Mittelalterliche Lebensformen und Lebensordnungen > Grundherrschaft


 
Martin Deusch

Bäuerliches Leben in der Grundherrschaft

 
 
Oberthema
"Mittelalterliche Lebensformen und Lebensordnungen"
 
 
Stufe
7
 
 
Zeit
ab 800
 
 
Grundbegriffe
  • Grundherrschaft
  • Frondienst
  • Hörigkeit
  • Lehnswesen
  • Feudalismus
  • Ständegesellschaft
  • Bauernstand
 
 
Sachanalyse
Die überwiegende Mehrheit der bäuerlichen Bevölkerung im Mittelalter befand sich in Abhängigkeit von einem Grundherrn, der meist zugleich Gerichtsherr war. Im Unterschied zur antiken Sklaverei handelt es sich bei der Grundherrschaft um eine Herrschaft über Land und die darauf lebenden Menschen. Das Verhältnis zwischen Grundherrn und Grundholden (abhängigen Bauern) war abgeleitet von den Regeln der Lehnsverfassung - ein Treue- und Schutzverhältnis, das den Grundholden zu Diensten und den Grundherrn zu gewissen Formen von Schutz und Schirm verpflichtete.

------

▶ _AUFGABEN_
a) Schreib den Text zur Grundherrschaft von „Sachanalyse“ bis einschließlich „und Schirm verpflichtete.“ neu und ersetze dabei „Schutz und Schirm“ durch „Schutz und Beistand“.
b) Übersetze den folgenden Satz aus dem Text zur Grundherrschaft ins Englische: „Im Unterschied zur antiken Sklaverei handelt es sich bei der Grundherrschaft um eine Herrschaft über Land und die darauf lebenden Menschen.“

▶ _VORLIEGENDE DATEN_
------

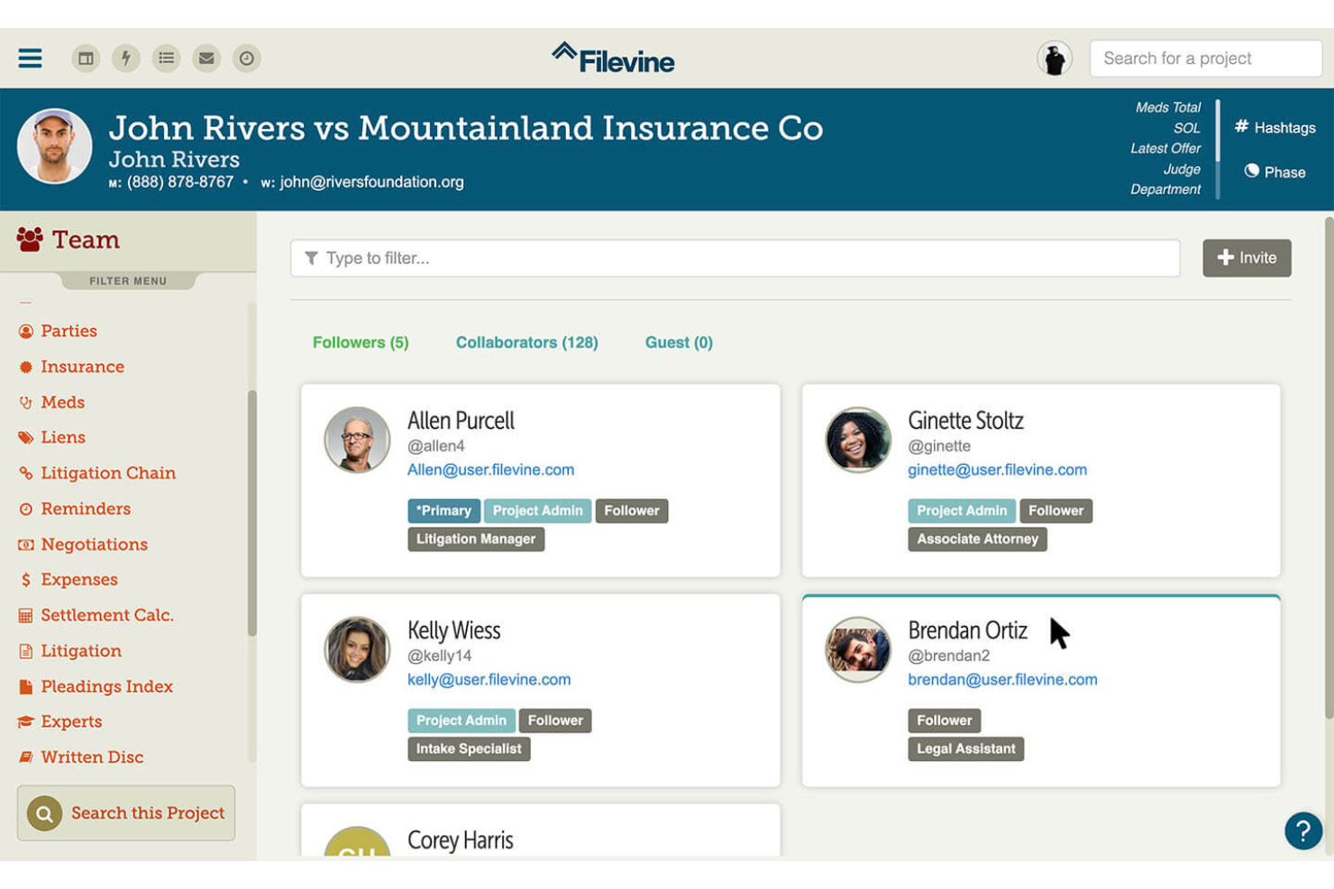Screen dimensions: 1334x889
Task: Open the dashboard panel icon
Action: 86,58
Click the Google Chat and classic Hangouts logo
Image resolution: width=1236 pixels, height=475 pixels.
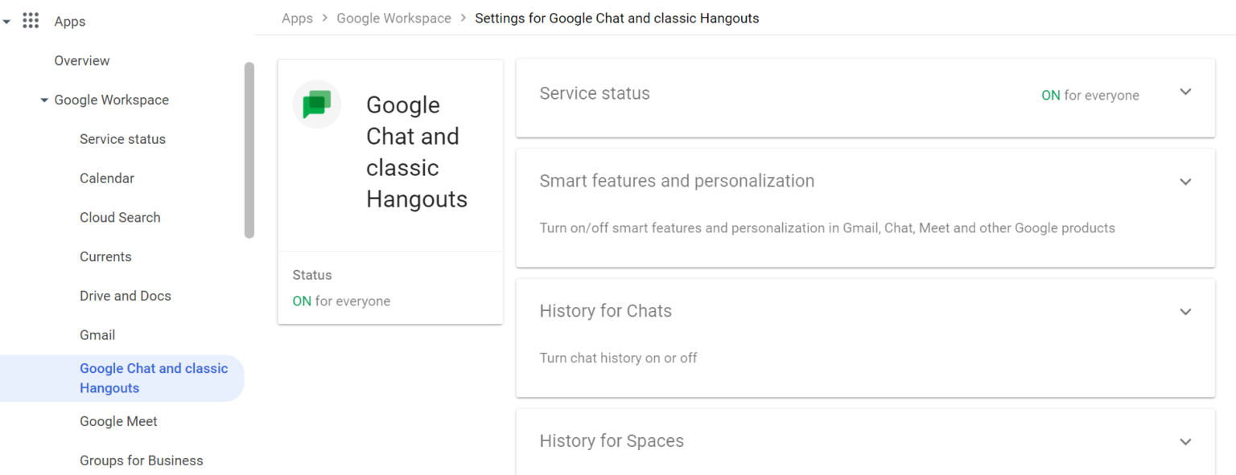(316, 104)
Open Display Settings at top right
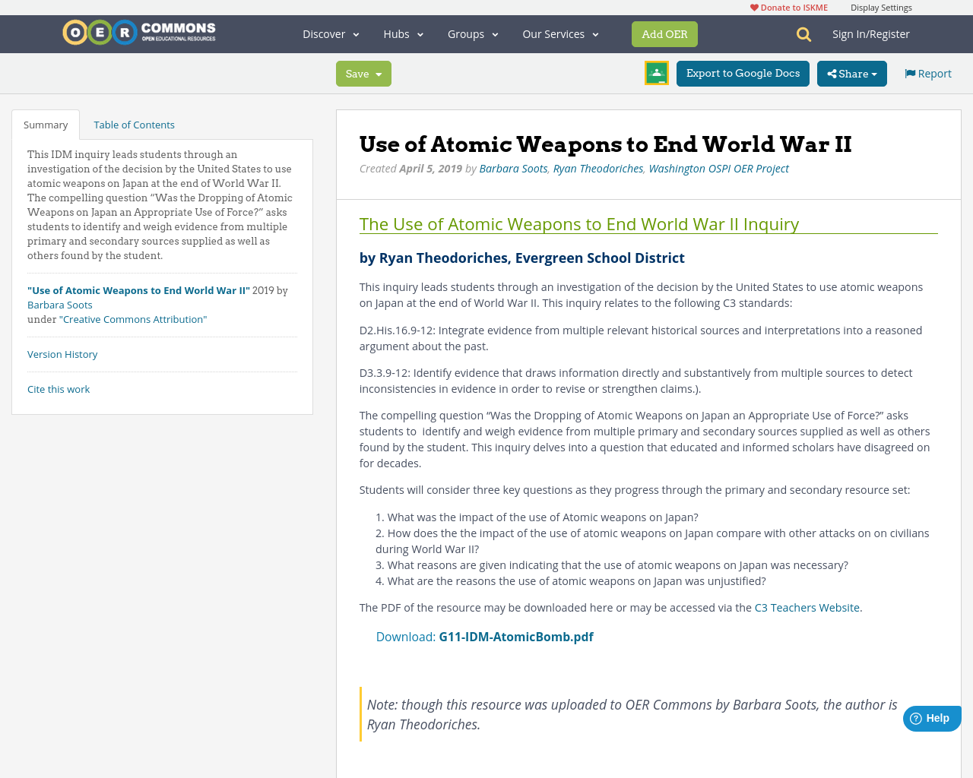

------

▶ _LÖSUNGEN_
a)
Sachanalyse
Die überwiegende Mehrheit der bäuerlichen Bevölkerung im Mittelalter befand sich in Abhängigkeit von einem Grundherrn, der meist zugleich Gerichtsherr war. Im Unterschied zur antiken Sklaverei handelt es sich bei der Grundherrschaft um eine Herrschaft über Land und die darauf lebenden Menschen. Das Verhältnis zwischen Grundherrn und Grundholden (abhängigen Bauern) war abgeleitet von den Regeln der Lehnsverfassung - ein Treue- und Schutzverhältnis, das den Grundholden zu Diensten und den Grundherrn zu gewissen Formen von Schutz und Beistand verpflichtete.

b) Unlike ancient slavery, manorialism is a form of rule over land and the people living on it.